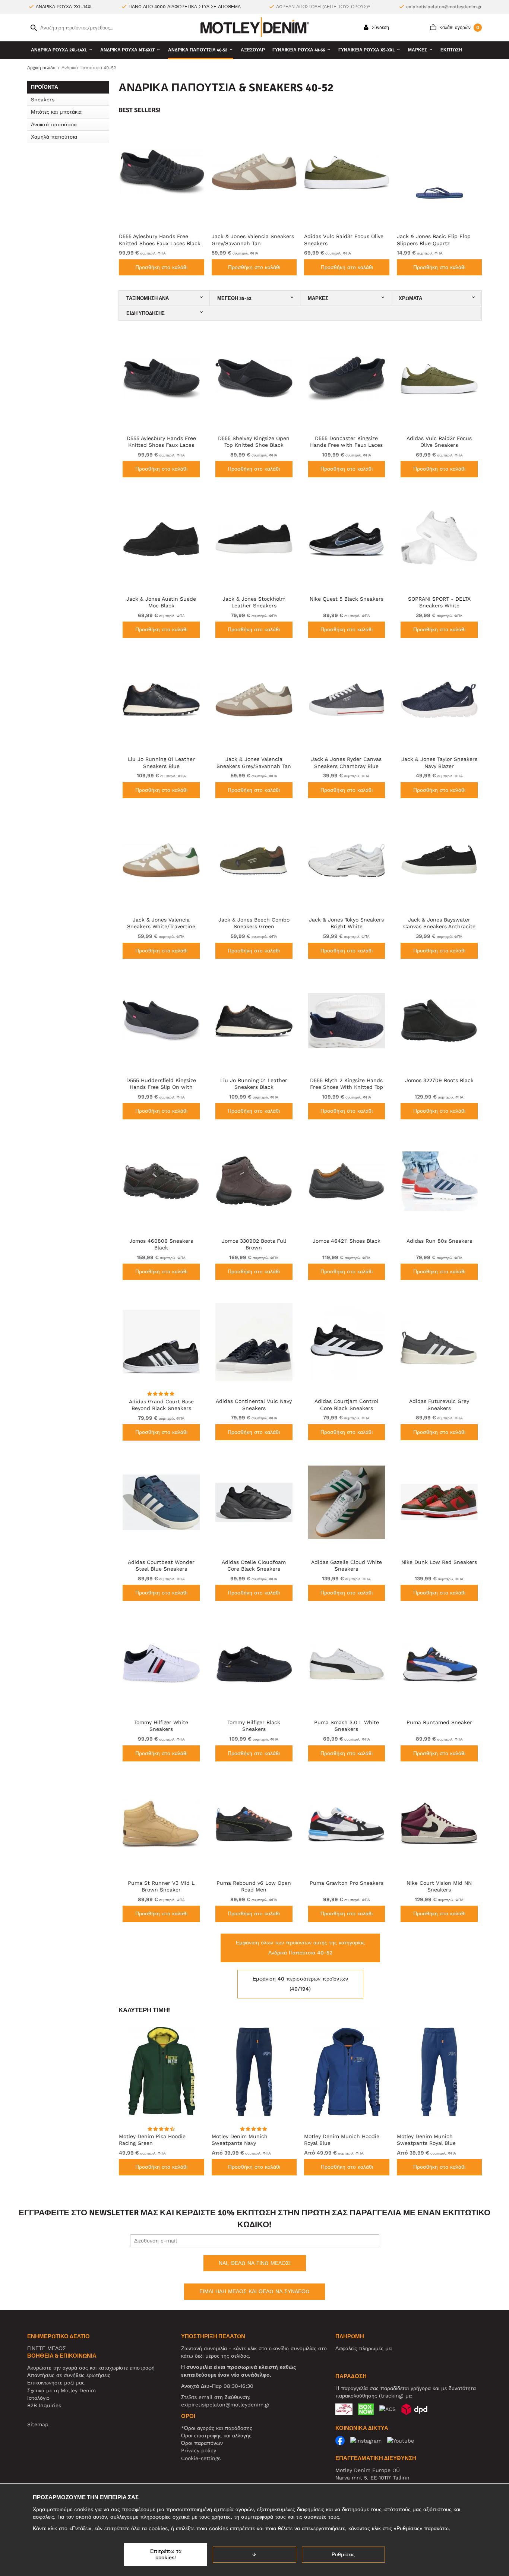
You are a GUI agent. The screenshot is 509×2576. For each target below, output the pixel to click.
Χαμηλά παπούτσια (54, 137)
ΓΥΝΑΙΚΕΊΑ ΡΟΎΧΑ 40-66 (298, 50)
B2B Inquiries (44, 2405)
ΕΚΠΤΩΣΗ (451, 50)
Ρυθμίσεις (343, 2554)
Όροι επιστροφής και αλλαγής (216, 2435)
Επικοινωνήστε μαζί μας (56, 2383)
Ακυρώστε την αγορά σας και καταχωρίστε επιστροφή (91, 2368)
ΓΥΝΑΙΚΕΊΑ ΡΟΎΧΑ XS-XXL (366, 50)
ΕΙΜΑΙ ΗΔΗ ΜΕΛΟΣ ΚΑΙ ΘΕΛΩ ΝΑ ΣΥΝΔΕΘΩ (254, 2291)
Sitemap (37, 2424)
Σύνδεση (379, 27)
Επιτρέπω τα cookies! (165, 2554)
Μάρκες (417, 50)
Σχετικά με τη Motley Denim (61, 2390)
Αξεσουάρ (253, 50)
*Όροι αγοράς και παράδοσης (216, 2428)
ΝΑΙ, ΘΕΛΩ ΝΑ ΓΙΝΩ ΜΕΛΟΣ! (255, 2263)
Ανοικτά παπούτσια (54, 124)
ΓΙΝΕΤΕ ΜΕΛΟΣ (46, 2348)
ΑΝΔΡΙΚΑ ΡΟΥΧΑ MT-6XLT (127, 50)
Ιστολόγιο (38, 2398)
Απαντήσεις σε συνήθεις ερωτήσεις (68, 2375)
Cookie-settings (201, 2458)
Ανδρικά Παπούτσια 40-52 (197, 50)
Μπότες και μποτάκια (56, 112)
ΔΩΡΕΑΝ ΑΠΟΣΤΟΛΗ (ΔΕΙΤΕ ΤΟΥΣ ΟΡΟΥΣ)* (323, 6)
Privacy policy (198, 2450)
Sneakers (42, 99)
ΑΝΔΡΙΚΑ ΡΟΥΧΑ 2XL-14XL (59, 50)
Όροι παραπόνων (202, 2443)
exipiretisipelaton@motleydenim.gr (444, 6)
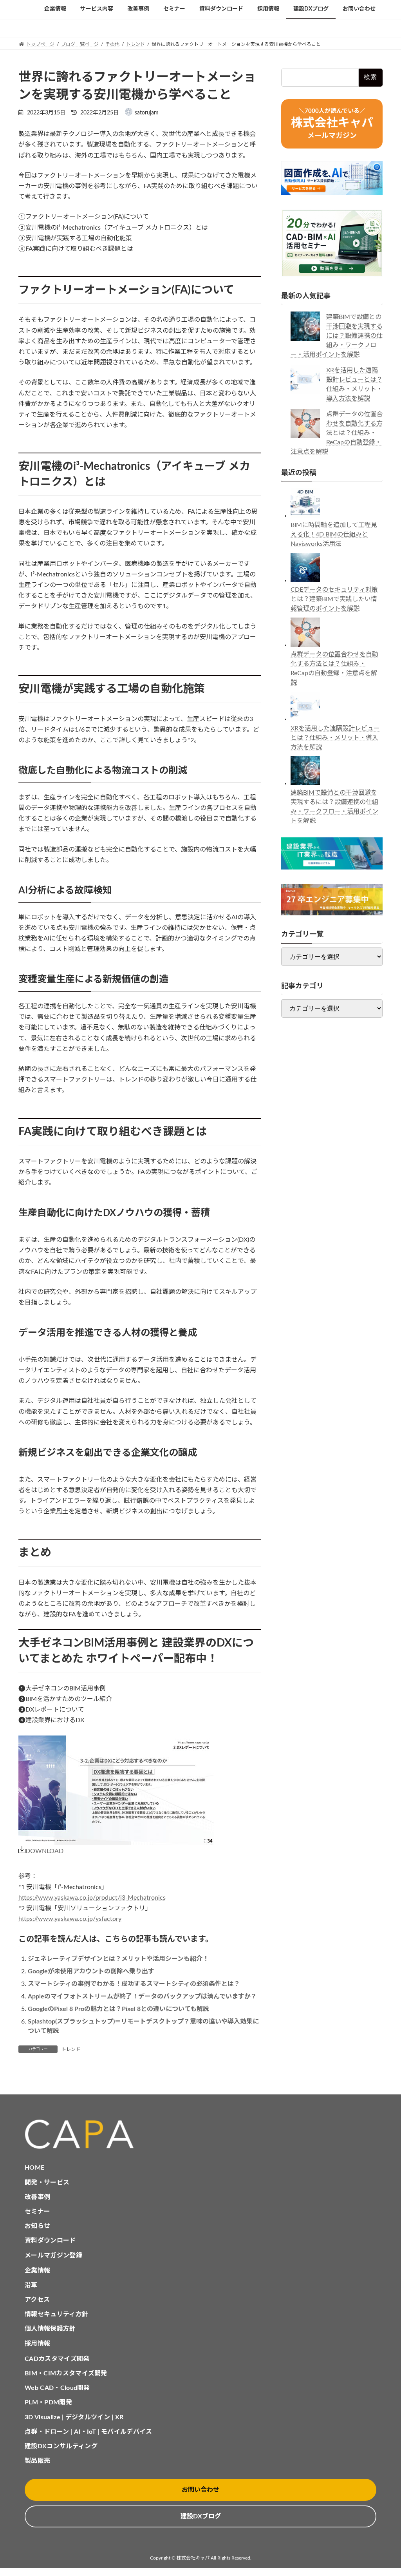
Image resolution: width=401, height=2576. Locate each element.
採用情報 (37, 2344)
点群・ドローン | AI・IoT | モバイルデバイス (88, 2432)
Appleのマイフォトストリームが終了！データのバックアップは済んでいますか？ (142, 1996)
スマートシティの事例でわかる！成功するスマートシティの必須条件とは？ (134, 1984)
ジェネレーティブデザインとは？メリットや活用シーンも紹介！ (118, 1959)
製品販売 (37, 2461)
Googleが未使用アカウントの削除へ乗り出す (91, 1971)
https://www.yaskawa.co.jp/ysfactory (69, 1919)
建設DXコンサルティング (61, 2446)
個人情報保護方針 (50, 2329)
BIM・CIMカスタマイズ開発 (66, 2373)
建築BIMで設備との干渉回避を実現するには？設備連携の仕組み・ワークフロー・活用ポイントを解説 (337, 336)
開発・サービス (47, 2182)
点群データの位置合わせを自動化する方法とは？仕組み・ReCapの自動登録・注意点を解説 (337, 433)
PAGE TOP (384, 2491)
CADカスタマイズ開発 (57, 2359)
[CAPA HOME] (200, 2134)
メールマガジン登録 (53, 2255)
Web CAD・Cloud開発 (57, 2388)
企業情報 (37, 2271)
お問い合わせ (200, 2490)
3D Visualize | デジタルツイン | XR (74, 2417)
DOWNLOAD (44, 1851)
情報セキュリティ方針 (56, 2314)
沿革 (31, 2285)
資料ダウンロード (50, 2240)
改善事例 (37, 2197)
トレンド (70, 2049)
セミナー (37, 2211)
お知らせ (37, 2226)
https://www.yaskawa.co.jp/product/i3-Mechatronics (92, 1898)
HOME (34, 2168)
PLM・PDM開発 (48, 2402)
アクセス (37, 2300)
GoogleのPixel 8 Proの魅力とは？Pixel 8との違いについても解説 (118, 2009)
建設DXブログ (201, 2516)
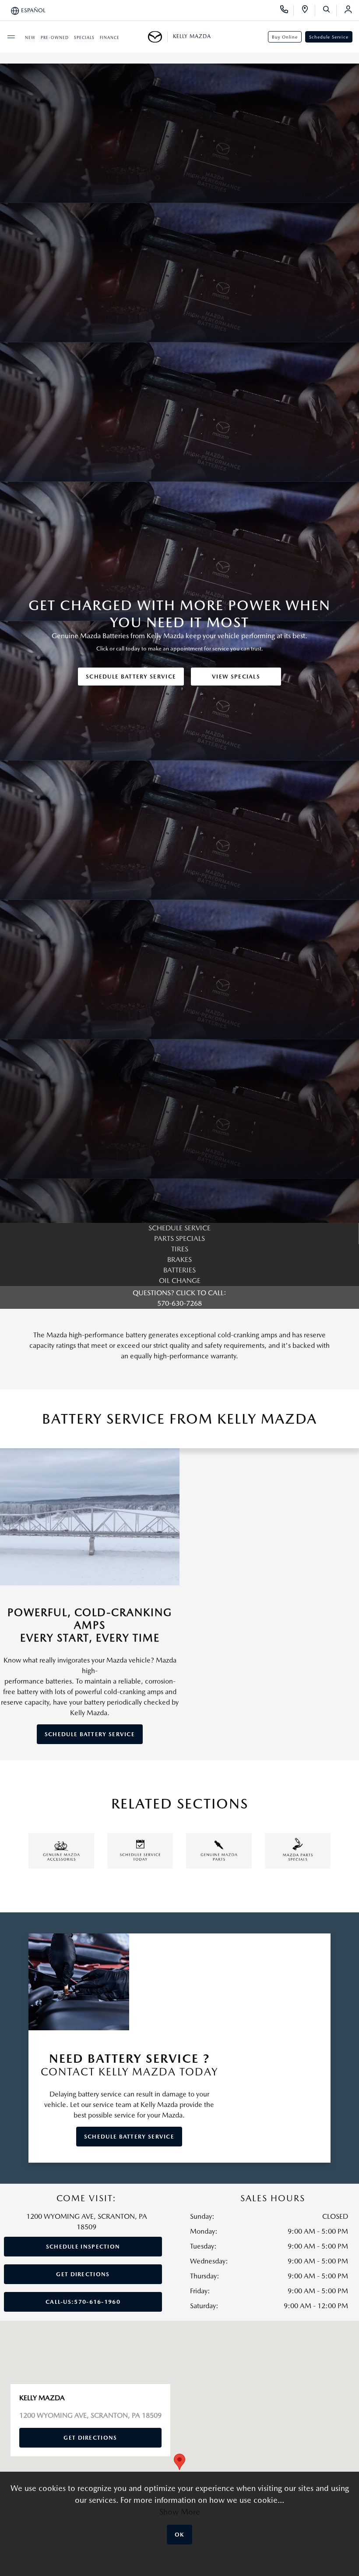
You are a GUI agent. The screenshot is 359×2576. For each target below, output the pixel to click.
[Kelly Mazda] (158, 37)
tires (179, 1249)
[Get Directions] (308, 10)
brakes (179, 1259)
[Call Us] (287, 10)
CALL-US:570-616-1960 (83, 2302)
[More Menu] (11, 36)
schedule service (179, 1228)
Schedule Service (328, 36)
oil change (180, 1280)
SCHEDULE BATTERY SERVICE (131, 676)
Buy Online (285, 36)
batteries (179, 1270)
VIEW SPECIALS (236, 676)
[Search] (329, 10)
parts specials (179, 1238)
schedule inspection (83, 2246)
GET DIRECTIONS (82, 2274)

**Exercise objective:**
Every line of the data above should be repeated exactly. Omit the pictures.

**Solution for this exercise:**
You are a GUI agent. The screenshot is 509×2576. For each target below, output the pixel to click.
Χαμηλά παπούτσια (54, 137)
ΓΥΝΑΙΚΕΊΑ ΡΟΎΧΑ 40-66 (298, 50)
B2B Inquiries (44, 2405)
ΕΚΠΤΩΣΗ (451, 50)
Ρυθμίσεις (343, 2554)
Όροι επιστροφής και αλλαγής (216, 2435)
Επικοινωνήστε μαζί μας (56, 2383)
Ακυρώστε την αγορά σας και καταχωρίστε επιστροφή (91, 2368)
ΓΥΝΑΙΚΕΊΑ ΡΟΎΧΑ XS-XXL (366, 50)
ΕΙΜΑΙ ΗΔΗ ΜΕΛΟΣ ΚΑΙ ΘΕΛΩ ΝΑ ΣΥΝΔΕΘΩ (254, 2291)
Sitemap (37, 2424)
Σύνδεση (379, 27)
Επιτρέπω τα cookies! (165, 2554)
Μάρκες (417, 50)
Σχετικά με τη Motley Denim (61, 2390)
Αξεσουάρ (253, 50)
*Όροι αγοράς και παράδοσης (216, 2428)
ΝΑΙ, ΘΕΛΩ ΝΑ ΓΙΝΩ ΜΕΛΟΣ! (255, 2263)
Ανοικτά παπούτσια (54, 124)
ΓΙΝΕΤΕ ΜΕΛΟΣ (46, 2348)
ΑΝΔΡΙΚΑ ΡΟΥΧΑ MT-6XLT (127, 50)
Ιστολόγιο (38, 2398)
Απαντήσεις σε συνήθεις ερωτήσεις (68, 2375)
Cookie-settings (201, 2458)
Ανδρικά Παπούτσια 40-52 (197, 50)
Μπότες και μποτάκια (56, 112)
ΔΩΡΕΑΝ ΑΠΟΣΤΟΛΗ (ΔΕΙΤΕ ΤΟΥΣ ΟΡΟΥΣ)* (323, 6)
Privacy policy (198, 2450)
Sneakers (42, 99)
ΑΝΔΡΙΚΑ ΡΟΥΧΑ 2XL-14XL (59, 50)
Όροι παραπόνων (202, 2443)
exipiretisipelaton@motleydenim.gr (444, 6)
Image resolution: width=401, height=2576. Locate each element.
採用情報 (37, 2344)
点群・ドローン | AI・IoT | モバイルデバイス (88, 2432)
Appleのマイフォトストリームが終了！データのバックアップは済んでいますか？ (142, 1996)
スマートシティの事例でわかる！成功するスマートシティの必須条件とは？ (134, 1984)
ジェネレーティブデザインとは？メリットや活用シーンも紹介！ (118, 1959)
製品販売 (37, 2461)
Googleが未使用アカウントの削除へ乗り出す (91, 1971)
https://www.yaskawa.co.jp/ysfactory (69, 1919)
建設DXコンサルティング (61, 2446)
個人情報保護方針 (50, 2329)
BIM・CIMカスタマイズ開発 (66, 2373)
建築BIMで設備との干渉回避を実現するには？設備連携の仕組み・ワークフロー・活用ポイントを解説 (337, 336)
開発・サービス (47, 2182)
点群データの位置合わせを自動化する方法とは？仕組み・ReCapの自動登録・注意点を解説 (337, 433)
PAGE TOP (384, 2491)
CADカスタマイズ開発 (57, 2359)
[CAPA HOME] (200, 2134)
メールマガジン登録 (53, 2255)
Web CAD・Cloud開発 (57, 2388)
企業情報 (37, 2271)
お問い合わせ (200, 2490)
3D Visualize | デジタルツイン | XR (74, 2417)
DOWNLOAD (44, 1851)
情報セキュリティ方針 (56, 2314)
沿革 (31, 2285)
資料ダウンロード (50, 2240)
改善事例 (37, 2197)
トレンド (70, 2049)
セミナー (37, 2211)
お知らせ (37, 2226)
https://www.yaskawa.co.jp/product/i3-Mechatronics (92, 1898)
HOME (34, 2168)
PLM・PDM開発 (48, 2402)
アクセス (37, 2300)
GoogleのPixel 8 Proの魅力とは？Pixel 8との違いについても解説 (118, 2009)
建設DXブログ (201, 2516)
You are a GUI agent. The screenshot is 359×2576. For each target below, output the pixel to click.
[Kelly Mazda] (158, 37)
tires (179, 1249)
[Get Directions] (308, 10)
brakes (179, 1259)
[Call Us] (287, 10)
CALL-US:570-616-1960 (83, 2302)
[More Menu] (11, 36)
schedule service (179, 1228)
Schedule Service (328, 36)
oil change (180, 1280)
SCHEDULE BATTERY SERVICE (131, 676)
Buy Online (285, 36)
batteries (179, 1270)
VIEW SPECIALS (236, 676)
[Search] (329, 10)
parts specials (179, 1238)
schedule inspection (83, 2246)
GET DIRECTIONS (82, 2274)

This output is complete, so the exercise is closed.